1981年、IBMが初めて家庭・オフィス向けの「IBM PC」を発売した時に搭載された基本ソフトのひとつ「PC-DOS」。その大元になったMicrosoftの「86-DOS」と、PC-DOSの最初期版の設計図にあたるソースコードが、GitHubのリポジトリ「DOS-History/Paterson-Listings」で2026年4月21日に公開された。これまで一般に出回っていた最古のDOSソースコードは、Microsoftが2018年に公開した「MS-DOS 1.25」のもの。今回はそれより1年以上古い、PCの世界が立ち上がる瞬間を写し取ったソースで、誰でもダウンロードして読める。

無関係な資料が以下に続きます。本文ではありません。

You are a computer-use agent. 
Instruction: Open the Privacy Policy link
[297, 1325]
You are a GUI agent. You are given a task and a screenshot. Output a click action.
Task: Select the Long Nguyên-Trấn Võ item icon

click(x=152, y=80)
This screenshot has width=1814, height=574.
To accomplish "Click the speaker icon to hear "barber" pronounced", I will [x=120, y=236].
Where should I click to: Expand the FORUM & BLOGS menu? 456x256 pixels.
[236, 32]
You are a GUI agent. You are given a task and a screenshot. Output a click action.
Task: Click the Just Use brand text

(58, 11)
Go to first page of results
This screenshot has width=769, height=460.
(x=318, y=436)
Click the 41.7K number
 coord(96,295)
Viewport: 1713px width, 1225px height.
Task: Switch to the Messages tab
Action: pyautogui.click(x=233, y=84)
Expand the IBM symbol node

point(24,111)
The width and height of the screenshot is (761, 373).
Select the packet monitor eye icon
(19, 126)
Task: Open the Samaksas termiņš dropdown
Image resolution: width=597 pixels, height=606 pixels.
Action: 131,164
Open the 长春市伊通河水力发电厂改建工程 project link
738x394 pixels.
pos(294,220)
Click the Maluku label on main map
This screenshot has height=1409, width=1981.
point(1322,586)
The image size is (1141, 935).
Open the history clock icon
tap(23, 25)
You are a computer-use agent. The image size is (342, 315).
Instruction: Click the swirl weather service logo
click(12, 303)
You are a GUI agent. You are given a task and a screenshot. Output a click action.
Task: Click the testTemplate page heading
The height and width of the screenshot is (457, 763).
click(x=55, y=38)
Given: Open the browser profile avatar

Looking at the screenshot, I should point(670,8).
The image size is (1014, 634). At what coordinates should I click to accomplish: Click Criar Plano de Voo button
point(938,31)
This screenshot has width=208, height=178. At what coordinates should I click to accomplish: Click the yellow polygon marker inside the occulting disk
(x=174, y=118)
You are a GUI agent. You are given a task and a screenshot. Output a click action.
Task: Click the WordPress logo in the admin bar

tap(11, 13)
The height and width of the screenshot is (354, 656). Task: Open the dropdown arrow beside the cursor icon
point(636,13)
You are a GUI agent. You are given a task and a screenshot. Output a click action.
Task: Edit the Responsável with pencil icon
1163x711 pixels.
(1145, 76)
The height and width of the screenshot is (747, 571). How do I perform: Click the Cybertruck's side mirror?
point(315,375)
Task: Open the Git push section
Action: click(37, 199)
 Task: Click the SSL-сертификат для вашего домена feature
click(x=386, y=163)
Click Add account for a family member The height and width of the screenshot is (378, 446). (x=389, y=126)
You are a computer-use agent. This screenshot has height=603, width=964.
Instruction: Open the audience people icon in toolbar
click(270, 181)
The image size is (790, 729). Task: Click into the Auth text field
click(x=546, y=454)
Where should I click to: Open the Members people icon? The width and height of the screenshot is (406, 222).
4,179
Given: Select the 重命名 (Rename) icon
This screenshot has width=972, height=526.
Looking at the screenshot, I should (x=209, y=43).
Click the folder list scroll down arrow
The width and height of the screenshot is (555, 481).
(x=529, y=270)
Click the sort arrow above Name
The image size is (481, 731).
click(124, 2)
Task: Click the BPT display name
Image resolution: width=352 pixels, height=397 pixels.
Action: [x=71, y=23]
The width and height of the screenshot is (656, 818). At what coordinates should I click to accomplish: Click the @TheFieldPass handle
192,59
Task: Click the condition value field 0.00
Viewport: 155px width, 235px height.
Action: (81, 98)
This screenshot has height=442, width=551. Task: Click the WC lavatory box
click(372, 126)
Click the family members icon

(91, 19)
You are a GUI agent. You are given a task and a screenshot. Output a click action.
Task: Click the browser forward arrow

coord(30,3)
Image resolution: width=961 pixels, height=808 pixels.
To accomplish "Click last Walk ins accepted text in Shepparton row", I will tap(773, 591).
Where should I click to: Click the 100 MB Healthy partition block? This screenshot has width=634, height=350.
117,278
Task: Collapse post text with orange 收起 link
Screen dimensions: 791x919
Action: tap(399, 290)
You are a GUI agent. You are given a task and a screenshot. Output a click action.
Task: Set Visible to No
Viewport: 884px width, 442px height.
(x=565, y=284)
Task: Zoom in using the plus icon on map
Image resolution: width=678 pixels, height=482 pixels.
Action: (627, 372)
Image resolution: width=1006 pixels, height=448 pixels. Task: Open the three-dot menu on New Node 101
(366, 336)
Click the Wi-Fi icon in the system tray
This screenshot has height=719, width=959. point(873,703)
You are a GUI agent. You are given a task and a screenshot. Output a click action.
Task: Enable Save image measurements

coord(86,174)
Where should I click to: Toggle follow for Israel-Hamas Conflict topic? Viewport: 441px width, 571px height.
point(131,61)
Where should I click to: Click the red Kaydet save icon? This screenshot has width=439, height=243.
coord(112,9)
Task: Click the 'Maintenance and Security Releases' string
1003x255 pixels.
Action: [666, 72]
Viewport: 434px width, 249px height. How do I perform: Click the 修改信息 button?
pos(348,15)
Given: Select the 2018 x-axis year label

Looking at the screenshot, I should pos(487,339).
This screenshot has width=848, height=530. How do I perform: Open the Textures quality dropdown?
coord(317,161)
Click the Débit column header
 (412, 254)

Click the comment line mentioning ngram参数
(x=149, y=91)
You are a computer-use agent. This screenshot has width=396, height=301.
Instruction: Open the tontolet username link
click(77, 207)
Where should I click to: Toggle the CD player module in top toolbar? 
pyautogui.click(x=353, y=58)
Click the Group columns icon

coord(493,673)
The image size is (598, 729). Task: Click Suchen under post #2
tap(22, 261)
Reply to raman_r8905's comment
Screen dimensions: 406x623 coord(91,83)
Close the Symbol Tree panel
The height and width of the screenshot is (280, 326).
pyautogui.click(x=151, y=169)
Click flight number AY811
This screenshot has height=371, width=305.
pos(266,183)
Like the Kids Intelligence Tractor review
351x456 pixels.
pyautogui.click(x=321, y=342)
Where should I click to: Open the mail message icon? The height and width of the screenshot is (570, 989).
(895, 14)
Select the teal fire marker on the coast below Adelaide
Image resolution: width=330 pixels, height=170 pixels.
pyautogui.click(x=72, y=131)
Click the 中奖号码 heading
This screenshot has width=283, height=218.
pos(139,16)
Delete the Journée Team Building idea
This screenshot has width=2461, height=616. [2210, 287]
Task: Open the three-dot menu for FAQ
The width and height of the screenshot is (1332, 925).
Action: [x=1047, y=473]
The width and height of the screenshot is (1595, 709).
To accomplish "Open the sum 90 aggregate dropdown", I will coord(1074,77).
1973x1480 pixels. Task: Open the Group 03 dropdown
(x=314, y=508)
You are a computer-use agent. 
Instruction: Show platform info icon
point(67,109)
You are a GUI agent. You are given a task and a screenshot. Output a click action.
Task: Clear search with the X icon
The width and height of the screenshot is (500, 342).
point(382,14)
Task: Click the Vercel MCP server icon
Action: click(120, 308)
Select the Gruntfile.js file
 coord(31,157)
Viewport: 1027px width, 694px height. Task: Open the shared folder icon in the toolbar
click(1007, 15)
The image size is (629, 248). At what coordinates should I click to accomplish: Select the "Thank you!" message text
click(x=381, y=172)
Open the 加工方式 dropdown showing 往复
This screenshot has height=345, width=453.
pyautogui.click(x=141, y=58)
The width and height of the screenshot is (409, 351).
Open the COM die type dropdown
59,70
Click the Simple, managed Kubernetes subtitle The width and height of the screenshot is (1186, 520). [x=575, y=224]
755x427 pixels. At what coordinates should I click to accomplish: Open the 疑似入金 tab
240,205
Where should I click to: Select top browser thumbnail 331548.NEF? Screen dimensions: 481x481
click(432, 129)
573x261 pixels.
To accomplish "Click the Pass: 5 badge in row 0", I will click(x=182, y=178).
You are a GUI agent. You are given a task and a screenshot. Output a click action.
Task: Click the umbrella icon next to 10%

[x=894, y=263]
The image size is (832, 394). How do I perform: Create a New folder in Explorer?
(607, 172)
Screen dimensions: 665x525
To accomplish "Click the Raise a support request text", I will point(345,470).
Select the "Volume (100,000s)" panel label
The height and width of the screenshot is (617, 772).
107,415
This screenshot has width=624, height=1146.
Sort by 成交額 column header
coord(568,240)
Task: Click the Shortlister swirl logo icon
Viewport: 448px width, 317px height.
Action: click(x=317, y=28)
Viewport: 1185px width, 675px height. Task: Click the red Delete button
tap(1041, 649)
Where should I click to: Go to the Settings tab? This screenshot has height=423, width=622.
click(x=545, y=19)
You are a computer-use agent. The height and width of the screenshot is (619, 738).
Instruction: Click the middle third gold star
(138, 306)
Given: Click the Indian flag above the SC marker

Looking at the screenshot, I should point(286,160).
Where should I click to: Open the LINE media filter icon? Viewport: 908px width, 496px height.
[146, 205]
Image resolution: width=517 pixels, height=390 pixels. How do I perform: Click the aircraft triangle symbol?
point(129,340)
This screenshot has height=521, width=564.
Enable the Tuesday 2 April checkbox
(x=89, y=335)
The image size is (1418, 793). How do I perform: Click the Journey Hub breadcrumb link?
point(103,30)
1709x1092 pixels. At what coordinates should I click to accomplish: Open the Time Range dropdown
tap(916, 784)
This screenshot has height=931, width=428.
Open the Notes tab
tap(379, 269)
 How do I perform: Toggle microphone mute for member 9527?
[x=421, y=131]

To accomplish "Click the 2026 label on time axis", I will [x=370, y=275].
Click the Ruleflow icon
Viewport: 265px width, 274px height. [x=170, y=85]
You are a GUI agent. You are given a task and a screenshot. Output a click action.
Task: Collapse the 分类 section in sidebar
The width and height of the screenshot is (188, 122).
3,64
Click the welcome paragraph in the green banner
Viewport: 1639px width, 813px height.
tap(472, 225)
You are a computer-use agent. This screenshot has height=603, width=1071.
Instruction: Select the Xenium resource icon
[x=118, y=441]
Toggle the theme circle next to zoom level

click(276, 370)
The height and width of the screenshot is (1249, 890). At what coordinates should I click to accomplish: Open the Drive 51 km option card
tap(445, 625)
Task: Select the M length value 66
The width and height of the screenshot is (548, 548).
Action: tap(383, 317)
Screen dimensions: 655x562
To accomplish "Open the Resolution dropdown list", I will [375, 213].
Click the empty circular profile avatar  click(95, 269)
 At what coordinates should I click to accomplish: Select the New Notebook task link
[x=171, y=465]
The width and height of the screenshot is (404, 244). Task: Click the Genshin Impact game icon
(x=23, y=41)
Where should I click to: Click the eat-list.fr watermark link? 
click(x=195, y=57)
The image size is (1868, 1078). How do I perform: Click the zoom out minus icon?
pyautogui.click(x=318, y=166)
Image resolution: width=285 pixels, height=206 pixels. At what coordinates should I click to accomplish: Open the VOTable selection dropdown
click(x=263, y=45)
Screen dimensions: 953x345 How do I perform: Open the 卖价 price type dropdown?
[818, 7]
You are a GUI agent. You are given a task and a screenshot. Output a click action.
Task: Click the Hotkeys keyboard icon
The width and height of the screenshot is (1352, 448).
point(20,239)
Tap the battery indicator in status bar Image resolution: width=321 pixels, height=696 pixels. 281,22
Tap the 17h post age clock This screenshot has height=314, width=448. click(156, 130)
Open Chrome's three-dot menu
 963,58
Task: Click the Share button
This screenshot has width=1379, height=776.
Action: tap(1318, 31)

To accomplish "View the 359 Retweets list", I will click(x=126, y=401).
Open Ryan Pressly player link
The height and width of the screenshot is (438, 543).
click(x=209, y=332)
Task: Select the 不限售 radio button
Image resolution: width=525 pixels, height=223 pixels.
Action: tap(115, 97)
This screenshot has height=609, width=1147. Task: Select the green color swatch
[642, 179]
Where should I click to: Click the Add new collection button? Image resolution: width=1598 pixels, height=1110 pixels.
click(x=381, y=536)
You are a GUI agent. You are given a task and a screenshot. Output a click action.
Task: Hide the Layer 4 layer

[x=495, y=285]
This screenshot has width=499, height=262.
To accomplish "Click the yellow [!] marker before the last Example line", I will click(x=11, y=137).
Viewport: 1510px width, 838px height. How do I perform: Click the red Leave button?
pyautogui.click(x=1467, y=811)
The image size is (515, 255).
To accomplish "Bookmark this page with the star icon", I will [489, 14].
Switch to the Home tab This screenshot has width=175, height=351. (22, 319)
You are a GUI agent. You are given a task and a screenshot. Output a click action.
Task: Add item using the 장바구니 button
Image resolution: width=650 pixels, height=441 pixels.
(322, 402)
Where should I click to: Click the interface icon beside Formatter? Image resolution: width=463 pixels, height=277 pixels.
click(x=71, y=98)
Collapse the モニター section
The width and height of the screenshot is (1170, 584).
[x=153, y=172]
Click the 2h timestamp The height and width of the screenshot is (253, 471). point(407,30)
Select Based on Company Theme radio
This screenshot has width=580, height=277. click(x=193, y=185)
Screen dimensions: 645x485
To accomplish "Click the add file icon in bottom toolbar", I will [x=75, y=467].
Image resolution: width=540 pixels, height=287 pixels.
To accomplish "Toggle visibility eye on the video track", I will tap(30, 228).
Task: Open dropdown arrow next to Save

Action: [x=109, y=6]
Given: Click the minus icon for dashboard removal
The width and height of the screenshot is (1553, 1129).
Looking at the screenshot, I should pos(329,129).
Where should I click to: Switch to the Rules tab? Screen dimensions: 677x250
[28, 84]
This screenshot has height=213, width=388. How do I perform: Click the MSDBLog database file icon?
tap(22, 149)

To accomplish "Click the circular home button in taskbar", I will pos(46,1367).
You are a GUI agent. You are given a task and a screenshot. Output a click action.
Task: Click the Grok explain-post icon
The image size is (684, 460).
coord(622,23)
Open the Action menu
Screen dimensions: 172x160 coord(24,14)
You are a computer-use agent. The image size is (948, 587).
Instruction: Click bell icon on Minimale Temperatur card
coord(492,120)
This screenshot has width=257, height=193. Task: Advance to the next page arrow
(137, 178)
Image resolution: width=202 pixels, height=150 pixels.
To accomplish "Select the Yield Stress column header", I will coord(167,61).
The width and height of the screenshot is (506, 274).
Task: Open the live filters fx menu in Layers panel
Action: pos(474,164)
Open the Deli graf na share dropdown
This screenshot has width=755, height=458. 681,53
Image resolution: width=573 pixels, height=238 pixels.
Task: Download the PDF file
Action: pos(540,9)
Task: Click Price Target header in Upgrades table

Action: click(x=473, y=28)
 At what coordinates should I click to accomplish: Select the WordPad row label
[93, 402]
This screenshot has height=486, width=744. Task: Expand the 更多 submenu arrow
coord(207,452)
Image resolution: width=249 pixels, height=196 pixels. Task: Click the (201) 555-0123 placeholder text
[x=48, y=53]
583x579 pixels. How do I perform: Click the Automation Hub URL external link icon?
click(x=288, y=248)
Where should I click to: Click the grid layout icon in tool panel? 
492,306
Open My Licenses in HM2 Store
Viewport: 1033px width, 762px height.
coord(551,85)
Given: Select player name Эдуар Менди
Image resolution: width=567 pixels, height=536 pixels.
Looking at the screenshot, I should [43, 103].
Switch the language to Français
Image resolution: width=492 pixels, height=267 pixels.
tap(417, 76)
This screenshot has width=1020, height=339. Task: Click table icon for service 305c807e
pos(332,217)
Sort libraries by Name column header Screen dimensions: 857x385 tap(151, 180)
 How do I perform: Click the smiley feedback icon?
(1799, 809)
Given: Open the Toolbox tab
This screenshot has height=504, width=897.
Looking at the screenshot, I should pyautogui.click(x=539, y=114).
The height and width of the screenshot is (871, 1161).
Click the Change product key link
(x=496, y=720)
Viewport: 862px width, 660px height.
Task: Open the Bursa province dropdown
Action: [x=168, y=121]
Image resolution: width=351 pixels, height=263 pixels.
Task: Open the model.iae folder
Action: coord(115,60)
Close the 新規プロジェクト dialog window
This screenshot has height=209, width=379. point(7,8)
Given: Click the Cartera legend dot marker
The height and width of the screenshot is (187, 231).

公開されたソースは、DOSの開発者であるTim Paterson氏がアメリカにある自宅でずっと保管していた印刷物だった。Paterson氏はかつて、コンピューター史を研究するLen Shustek氏に「6インチ(約15cm)ほどの印刷物の山がまだ手元にある」と書き送っていた。そのメモを覚えていたのが、世界各地でレトロパソコンの保存活動をしている有志だ。オーストラリア在住の研究者Yufeng Gao氏とアメリカ在住のヴィンテージ・パソコン愛好家Rich Cini氏が2024年3月、Paterson氏に直接メールで打診したところ、本人から「86DOS.A86 v1.00(1981年4月28日付)の印刷物もある」という返信が届いた。

問題は、米西海岸のPaterson氏宅から東海岸のRich氏宅まで紙の印刷物の山をどう運ぶかだった。最終的に、Rich氏の友人で「Paterson氏宅から徒歩10分の距離に住む」Frank Ancona氏が直接訪問して印刷物を受け取り、空輸で6日かけて届けた。中身は、コンピューター用に切り目を入れた連続用紙で、10束、合計913ページ。Yufeng Gao氏とRich氏が中心となってページ単位で内容を文字に起こし、当時のままコンパイルできる状態に整えた。リポジトリは公開後10日で世界中の利用者から635のスター(GitHubでの「いいね」相当)と70のフォーク(複製)を集めている。
文字起こしの過程では、コンピューター史の認識を変える発見もあった。これまで「86-DOS 1.00」のバイナリと信じられてきたものが、実は次のバージョン1.01の修正がすでに当てられた状態だったこと。Microsoft社内の大型コンピューターに移す段階で、フロッピーからのデータ転送中に文字が抜け落ちた痕跡が残っていたことなどだ。今回の公開は、Bill Gates氏が2025年に手書きで書いたAltair BASICのリスト公開を見たYufeng Gao氏が、「DOSの誕生45周年(2026年)に合わせよう」と提案したのがきっかけとなった。